It has always been hard to know what or who to believe.
We all have our tendencies to believe the best of some people and the worst of others. This works for groups as well. If it is a group we like, we look for the best examples and omit the rest.
If it is a group we do not like, we look for the worst examples and omit the rest. Perhaps that is overstating it a little, but we all have our prejudices.
We also play the game, “I know you are but what am I?” when our group or part is attacked. It is never enough to admit the wrong and make changes for the better. What tends to happen is something like, well, that is not as bad as what you did. This is typical when we play the game of blaming each other rather than addressing the problem.
I am one who believes that, in spite of what we may hear, there are many good people making sincere and productive efforts to make changes for the better. There are many people, maybe even most, who get up every day and try to solve problems, knowing that there are others who are simply looking to escape responsibility by casting blame or complaining.
The book of Numbers in the Old Testament tells of the trouble Israel had going through the wilderness. It all begins well enough, but when we get to chapter 11 the people began to complain about their misfortunes, which are not enumerated and somewhat puzzling given their rescue and freedom.
The real trouble, however, began with a minority called, “the rabble” (11:4). After that we read of one rebellious event after another, none of which were started by a majority.
We read of an incident in the New Testament when Paul was in Thessalonica. He preached and convinced some people to believe. There were some who became jealous of Paul’s success and gathered a crowd of rabble to cause trouble. When they could not find Paul, they attacked an innocent man. (Acts 17:1-9).

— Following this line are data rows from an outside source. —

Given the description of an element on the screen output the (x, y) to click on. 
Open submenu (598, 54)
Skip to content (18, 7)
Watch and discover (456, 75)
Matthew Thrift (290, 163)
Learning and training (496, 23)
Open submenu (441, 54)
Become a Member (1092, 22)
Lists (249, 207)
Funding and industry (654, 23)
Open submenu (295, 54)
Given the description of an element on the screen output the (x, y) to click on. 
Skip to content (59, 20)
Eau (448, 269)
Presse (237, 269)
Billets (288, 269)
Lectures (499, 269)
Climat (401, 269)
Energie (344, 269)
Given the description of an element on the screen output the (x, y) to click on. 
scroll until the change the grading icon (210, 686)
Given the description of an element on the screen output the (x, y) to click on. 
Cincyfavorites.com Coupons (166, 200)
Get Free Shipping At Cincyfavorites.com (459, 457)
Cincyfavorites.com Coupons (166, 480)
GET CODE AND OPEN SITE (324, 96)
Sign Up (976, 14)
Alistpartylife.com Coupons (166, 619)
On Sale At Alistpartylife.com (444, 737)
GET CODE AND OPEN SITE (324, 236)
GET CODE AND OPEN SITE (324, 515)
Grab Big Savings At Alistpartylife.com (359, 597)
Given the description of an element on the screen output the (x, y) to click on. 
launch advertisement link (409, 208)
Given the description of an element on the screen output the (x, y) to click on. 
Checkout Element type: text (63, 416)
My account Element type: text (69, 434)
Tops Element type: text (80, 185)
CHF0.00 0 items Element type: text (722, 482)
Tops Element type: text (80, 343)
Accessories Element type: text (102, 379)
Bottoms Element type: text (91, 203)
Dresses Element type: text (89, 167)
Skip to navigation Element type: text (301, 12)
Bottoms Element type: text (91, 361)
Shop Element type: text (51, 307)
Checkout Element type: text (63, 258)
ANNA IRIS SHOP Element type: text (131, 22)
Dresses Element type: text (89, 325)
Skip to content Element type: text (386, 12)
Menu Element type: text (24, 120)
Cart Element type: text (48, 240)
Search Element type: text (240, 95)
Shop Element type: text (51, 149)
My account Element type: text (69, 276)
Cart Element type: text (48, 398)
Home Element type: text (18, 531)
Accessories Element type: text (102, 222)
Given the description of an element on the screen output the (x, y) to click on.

It only takes a few who have an agenda, or just want to cause trouble, to drag the rest of us through one mess after another. There is often just enough legitimate aggravation along with just enough distorted truth for the “rabble” to get a hearing and turn a problem into a crisis.
It is no secret that we now have technology available that will continue to feed what we want to believe about ourselves and about others. This is a time for wisdom, critical thinking, and learning to trust faithful witnesses while rejecting others. We have become so overwhelmed with some agendas (in many cases quite legitimate) that it is possible to become incapable of hearing anything but what we want to hear.
In “The Magician’s Nephew”, C.S. Lewis wrote, “Of course it can’t really have been singing,” he thought, “I must have imagined it... . Who ever heard of a lion singing?” And the longer and more beautiful the Lion sang, the harder Uncle Andrew tried to make himself believe that he could hear nothing but roaring. Now the trouble about trying to make yourself stupider than you really are is that you very often succeed. . . He soon did hear nothing but roaring in Aslan’s song. Soon he couldn’t have heard anything else even if he had wanted to.”
It is one thing to be part of the rabble that stirs things up. It is quite another to be part of that much larger group that is quite willing to share exaggerated, unverified, or patently false or out of context “news.” Proverbs 14:5 says, “A faithful witness does not lie, but a false witness breathes out lies.”
The Roman historian Tacitus (A.D. 56-120), who lived in a time when truth-telling might get one killed says this in the opening chapter of “Histories,”
“Truth suffered in more ways than one. To an understandable ignorance of policy, which now lay outside public control, was in due course added a passion for flattery, or else a hatred of autocrats. Thus neither school bothered about posterity, for the one was bitterly alienated and the other deeply committed. But whereas the reader can easily discount the bias of the time-serving historian, detraction and spite find a ready audience. Adulation bears the ugly taint of subservience, but malice gives the false impression of being independent. . . But partiality and hatred towards any man are equally inappropriate in a writer who claims to be honest and reliable.” (Histories, Book 1:1).
We need faithful witnesses and cautious eyes and ears today — always have.